まず疑われるのがガス欠やバッテリー上がりですが、ほかにもさまざまなことが原因でエンジンがかからないことがあるので、以下のことをチェックしてみてください。
1.キルスイッチがOFFになっていないか
2.ガス欠になっていないか
3.ギアがニュートラルに入っているか
4.サイドスタンドはたたまれているか
5.バッテリーは上がっていないか
6.ヒューズは切れていないか
7.チョークは引いたか
8.ガソリンは劣化していないか
9.スパークプラグに不調は無いか
10.呼気・排気系統に不具合は無いか
チェックポイント1.キルスイッチがOFFになっていないか
意外とキルスイッチがOFFになっていて、「セルは回るけれどエンジンの始動ができない」というケースが多いです。
キルスイッチは125cc以上のMT車に備わっており(一部125cccクラスにも装備)、エンジン点火系統のイグニッションコイルへの回路を強制遮断し、エンジンを停止させる機能で、ハンドルの右側にスイッチがあります。
自分でも記憶にないセルは回るけれどエンジンが始動されない場合は、まずはキルスイッチがOFFになっていないか確認を行いましょう。
チェックポイント2.ガス欠になっていないか
エンジンがかからない場合、ガス欠も意外と見落としがちなポイントで、燃料計がついたバイクは燃料の残量を確認してみましょう。
旧車などキャブレター式のバイクは、燃料コックがOFFになっていないかを確認し、ONの状態ならリザーブタンクにして、再度エンジン始動を試してみます。
車体にまたがって軽く左右に振ると、ガソリンが残っている場合は「チャポチャポ」と音がしますが、車重のあるバイクは立ちごけの危険性もあるので、十分に注意しながら確認しましょう。
チェックポイント3.ギアがニュートラルに入っているか
MT車でバイクの車種によっては、ギアがニュートラルに入っていないとエンジン始動ができないことがあります。

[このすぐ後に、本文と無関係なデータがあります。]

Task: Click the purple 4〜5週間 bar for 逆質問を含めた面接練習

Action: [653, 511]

ギアがニュートラルかどうかを確認の上、クラッチを切りながらセルを回して、エンジンを始動してみましょう。
ギアがニュートラルで、なおかつクラッチを切ってもエンジンが始動できない場合は、別に原因がある可能性があります。
チェックポイント4.サイドスタンドはたたまれているか
車種によっては、サイドスタンドが出ているとセーフティスイッチが作動し、エンジンが始動できません。
クラッチを切りながらセルを回すとエンジンが始動できるMT車もありますが、最近のバイクはサイドスタンドが出ていると、クラッチを切っていてもエンジン始動ができないことが多いです。

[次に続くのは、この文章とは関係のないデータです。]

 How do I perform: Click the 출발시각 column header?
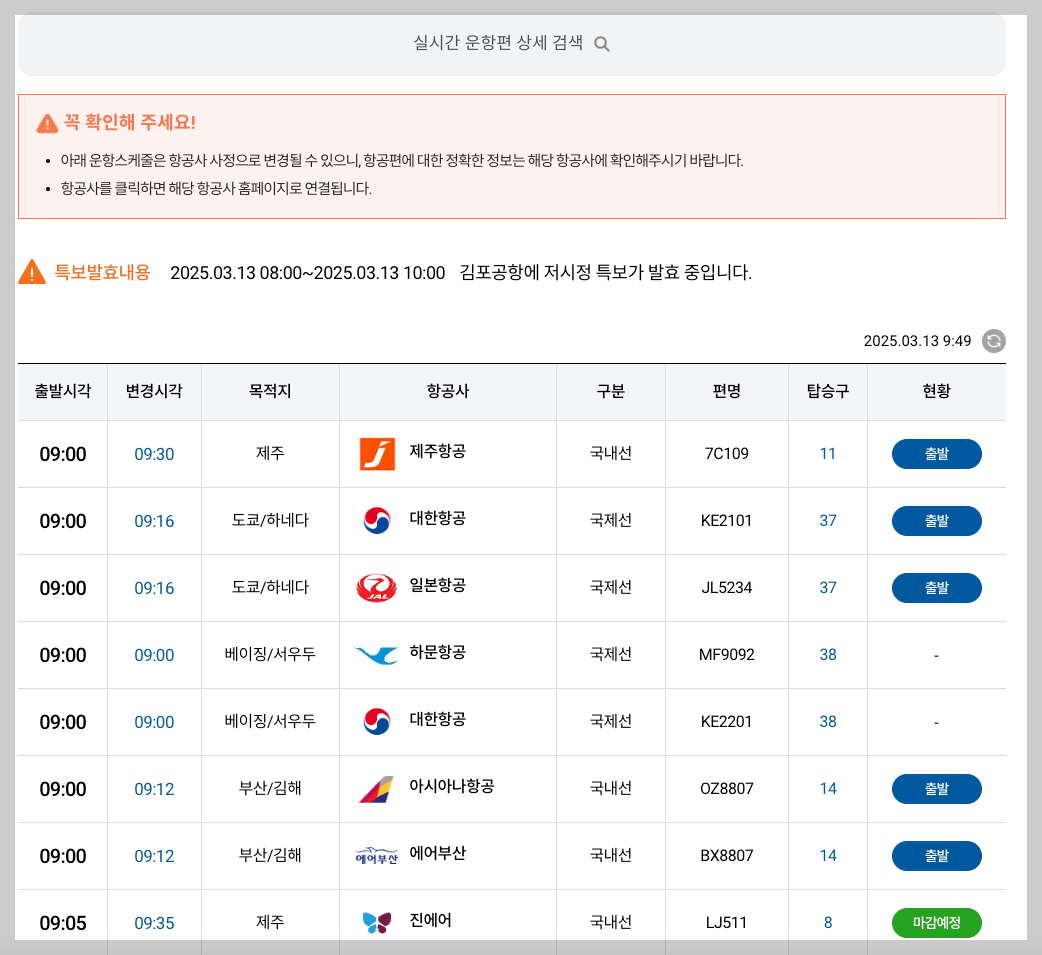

サイドスタンドが最後まで収まっていないとエンジンがかからないので、サイドスタンドを収めているのにエンジン始動ができない場合は、サイドスタンドがしっかり最後まで収納されているかも確認してみましょう。
チェックポイント5.バッテリーは上がっていないか
バッテリーが上がっているとセルが回らなかったり、「カシャカシャ」と音を出すだけで、エンジンが始動しなかったりします。
セルを回すには大きな電圧が必要となるため、バッテリーが上がっていたり、電圧が不足していたりするとエンジン始動には至りません。

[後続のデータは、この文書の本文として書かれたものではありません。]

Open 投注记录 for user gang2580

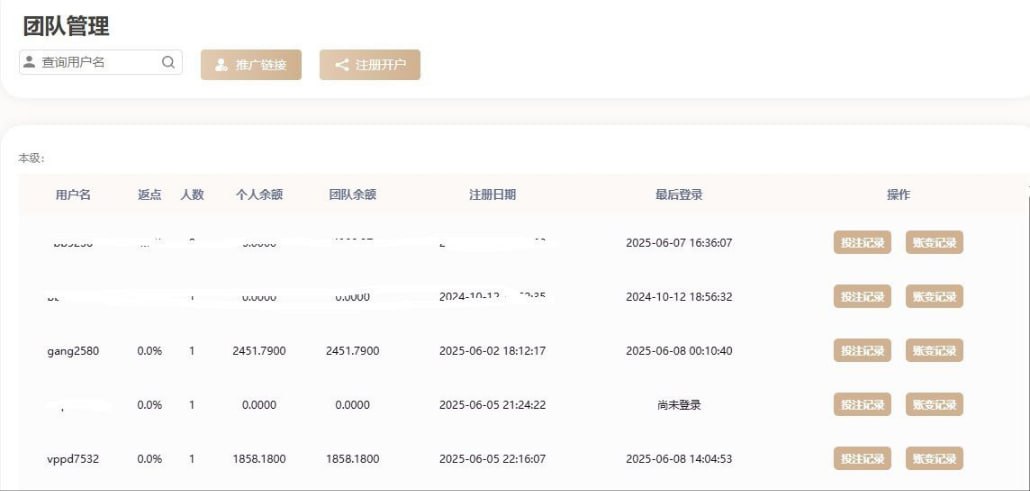(862, 351)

テスターでバッテリー電圧を確認し、13~14V前後の電圧があるか確認しますが、特に古いバッテリーは、気温の低い日はバッテリーの性能が落ち、電圧も大きく下がりやすいのです。
チェックポイント6.ヒューズは切れていないか
何等かの原因で電気回路に過電流が流れた場合、ヒューズが切れて回路や電子部品を保護するようになっており、ヒューズが切れているとエンジンの始動ができないことがあります。
平常時はヒューズを通って電気が流れていますが、ヒューズが切れると電気回路が切断されるため、エンジンに関わるヒューズが切れるとエンジンの始動ができません。
多くのバイクはシート下にヒューズがまとめて収納されるヒューズボックスがあるので、ヒューズが切れていないか確認し、切れているなら新しいヒューズと交換しましょう。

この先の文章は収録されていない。